RAM used: 1190.82 MB


#### Let's load up the SQuAD v1 data

In [10]:
# load the train and dev JSON documents
with open("train.json", "r") as train_file:
    squad_train = json.load(train_file)         
with open("dev.json", "r") as dev_file:
    squad_dev = json.load(dev_file) 

def get_passages(squad, num_titles=None):
    if num_titles is None:
        num_titles = len(squad['data'])
    # for each title, get passages and all corresponding questions from SQuAD train set
    passages = []
    questions = []
    num_questions = 0
    j = 0
    for i in range(num_titles):
        #print(f"Title# {i}: {squad['data'][i]['title']}, Number of passages: {len(squad['data'][i]['paragraphs'])}")
        for p in squad['data'][i]['paragraphs']:
            passages.append(p['context'])
            for q in p['qas']:
                if not q['is_impossible']:
                    questions.append((q,j))    
                    num_questions += 1
            j += 1
    print(f"Number of passages: {len(passages)}")
    print(f"Number of questions: {num_questions}")
    return passages, questions

passages_train, questions_train = get_passages(squad_train)
passages_val, questions_val = get_passages(squad_dev)

Number of passages: 19035
Number of questions: 86821
Number of passages: 1204
Number of questions: 5928


In [8]:
# need this because huggingface tokenizer is not thread safe when using it inside __getitem__ instead of dataloader collatefunction
os.environ["TOKENIZERS_PARALLELISM"] = "false"  #

class SquadDataset(Dataset):
    def __init__(self, passages, questions, block_size=128):
        self.passages = passages
        self.questions = questions
        self.tokenizer = BertTokenizerFast.from_pretrained('bert-base-uncased')
        self.block_size = block_size
        
    def __len__(self):
        return len(self.questions)

    def __getitem__(self, idx):
        # get the question and context passage
        q = self.questions[idx][0]
        passage_idx = self.questions[idx][1]
        question = q['question']
        passage = self.passages[passage_idx]
        # tokenize the context passage
        passage_encoding = self.tokenizer.encode_plus(passage, add_special_tokens=False, return_offsets_mapping=False, return_attention_mask=False, return_token_type_ids=False)
        passage_idx = passage_encoding['input_ids']
        # tokenize the question
        question_encoding = self.tokenizer.encode_plus(question, add_special_tokens=False, return_offsets_mapping=False, return_attention_mask=False, return_token_type_ids=False)
        question_idx = question_encoding['input_ids']

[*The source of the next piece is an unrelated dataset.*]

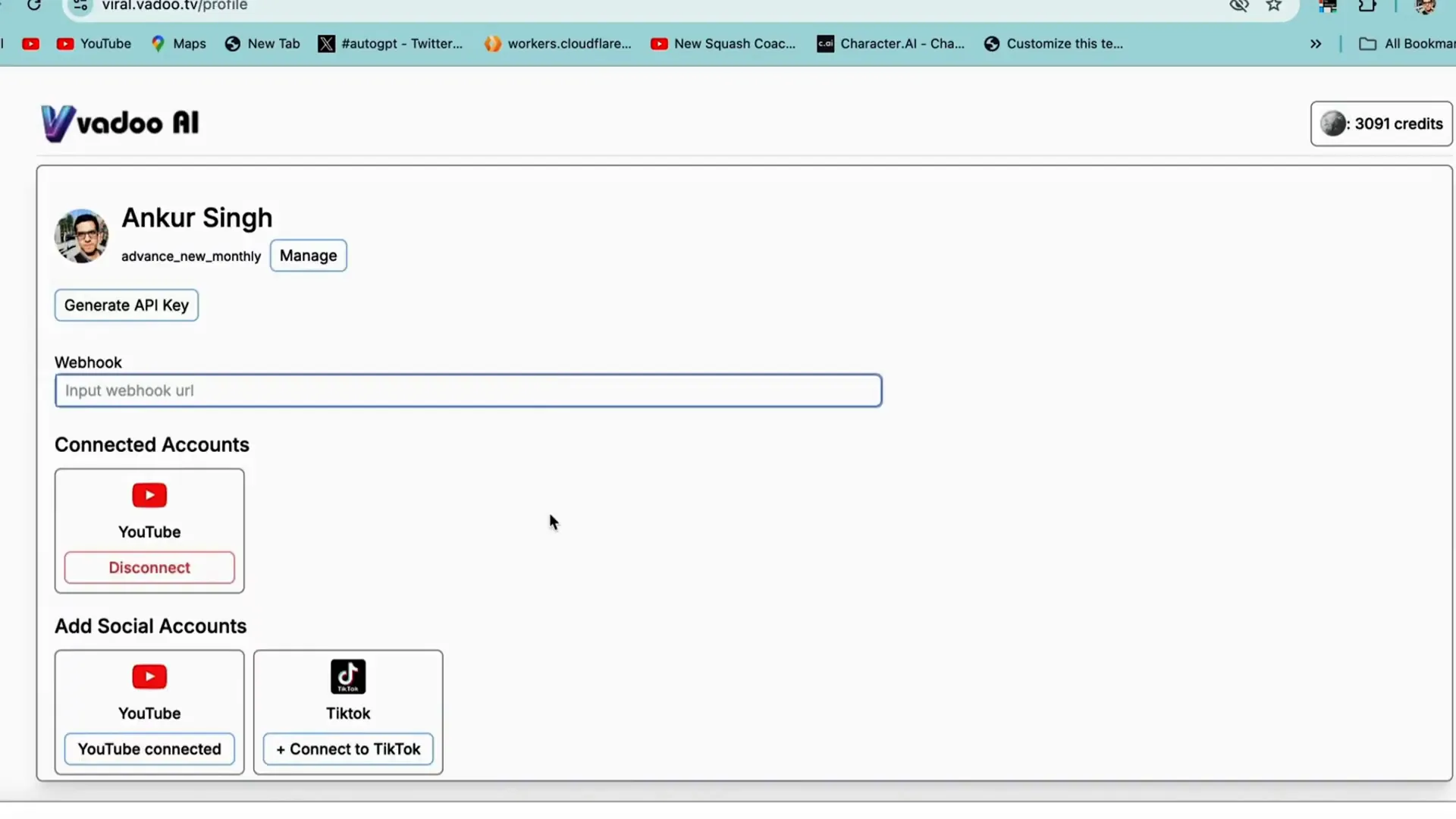Expand bookmarks via chevron in browser bar
This screenshot has width=1456, height=819.
(x=1316, y=43)

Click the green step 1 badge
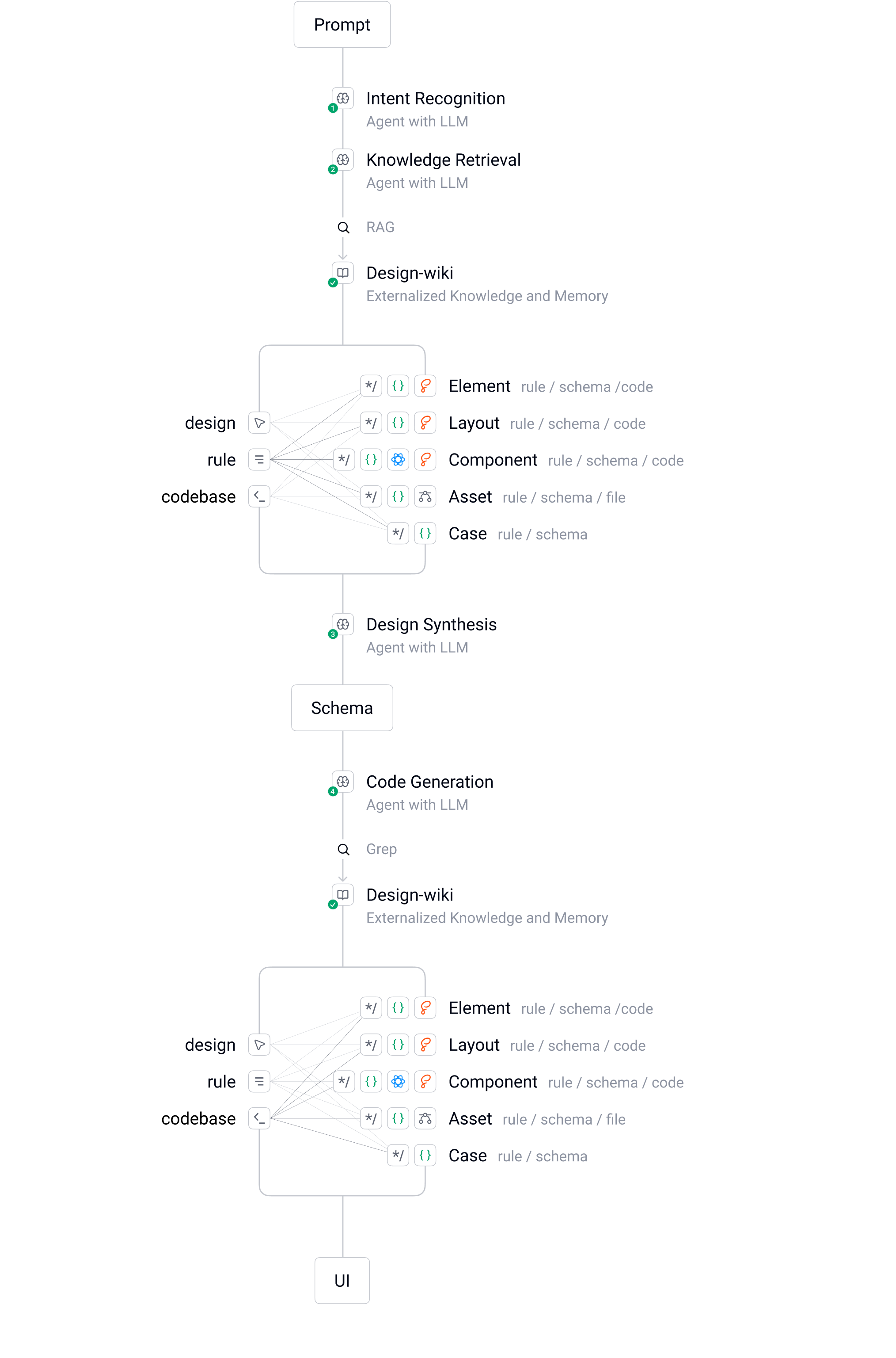[333, 108]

        # get answer span start and end character positions, for multiple answers, we will only use the first answer
        first_answer_idx = 0
        answer_start_char = q['answers'][first_answer_idx]['answer_start']
        answer_end_char = answer_start_char + len(q['answers'][first_answer_idx]['text'])
        # convert char positions to token positions
        answer_start_token = passage_encoding.char_to_token(answer_start_char)
        answer_end_token = passage_encoding.char_to_token(answer_end_char-1)

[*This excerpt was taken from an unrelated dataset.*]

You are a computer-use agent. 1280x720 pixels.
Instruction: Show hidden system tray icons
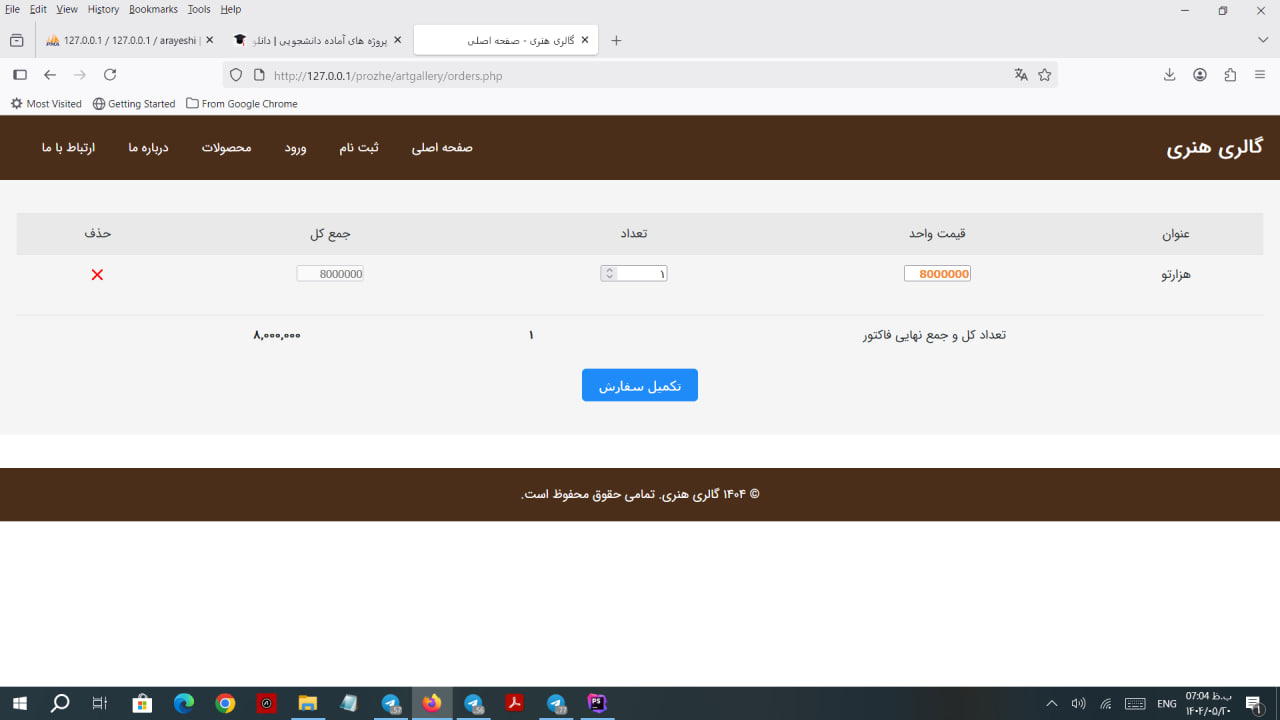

        # select a window size so that the passage sequence will be no longer than the block size
        window_size_tokens = self.block_size - 2 # 2 special tokens ([CLS], [SEP])
        # now create a window around the answer span, pick the window start position randomly
        window_start_min = max(0, answer_end_token - window_size_tokens + 1)
        window_start_max = min(answer_start_token, max(0,len(passage_idx) - window_size_tokens)) # we want to make the window as large as possible, but not go over the end of the context
        window_start = random.randint(window_start_min, window_start_max)
        window_end = window_start + window_size_tokens        
        # select window of passage tokens
        passage_window_tokens = passage_idx[window_start:window_end]

        # create padded query and passage sequences
        question_idx = [self.tokenizer.cls_token_id] + question_idx + [self.tokenizer.sep_token_id]
        question_idx = question_idx + [self.tokenizer.pad_token_id]*(self.block_size-len(question_idx))
        passage_idx = [self.tokenizer.cls_token_id] + passage_window_tokens + [self.tokenizer.sep_token_id]
        passage_idx = passage_idx + [self.tokenizer.pad_token_id]*(self.block_size-len(passage_idx))

        # make sure the passage sequence and query sequences are not longer than max_length
        if len(question_idx) > self.block_size or len(passage_idx) > self.block_size:
            raise Exception(f"Passage sequence length {len(passage_idx)} or question sequence length {len(question_idx)} is longer than max_length {self.block_size}!")
        
        # create attention masks
        question_attn_mask = [1 if idx != self.tokenizer.pad_token_id else 0 for idx in question_idx]
        passage_attn_mask  = [1 if idx != self.tokenizer.pad_token_id else 0 for idx in passage_idx]

        # convert to tensors
        question_idx = torch.tensor(question_idx)
        question_attn_mask = torch.tensor(question_attn_mask)
        passage_idx = torch.tensor(passage_idx)
        passage_attn_mask = torch.tensor(passage_attn_mask)

        return question_idx, question_attn_mask, passage_idx, passage_attn_mask

In [15]:
block_size = 192
train_dataset = SquadDataset(passages_train, questions_train, block_size=block_size)
val_dataset = SquadDataset(passages_val, questions_val, block_size=block_size)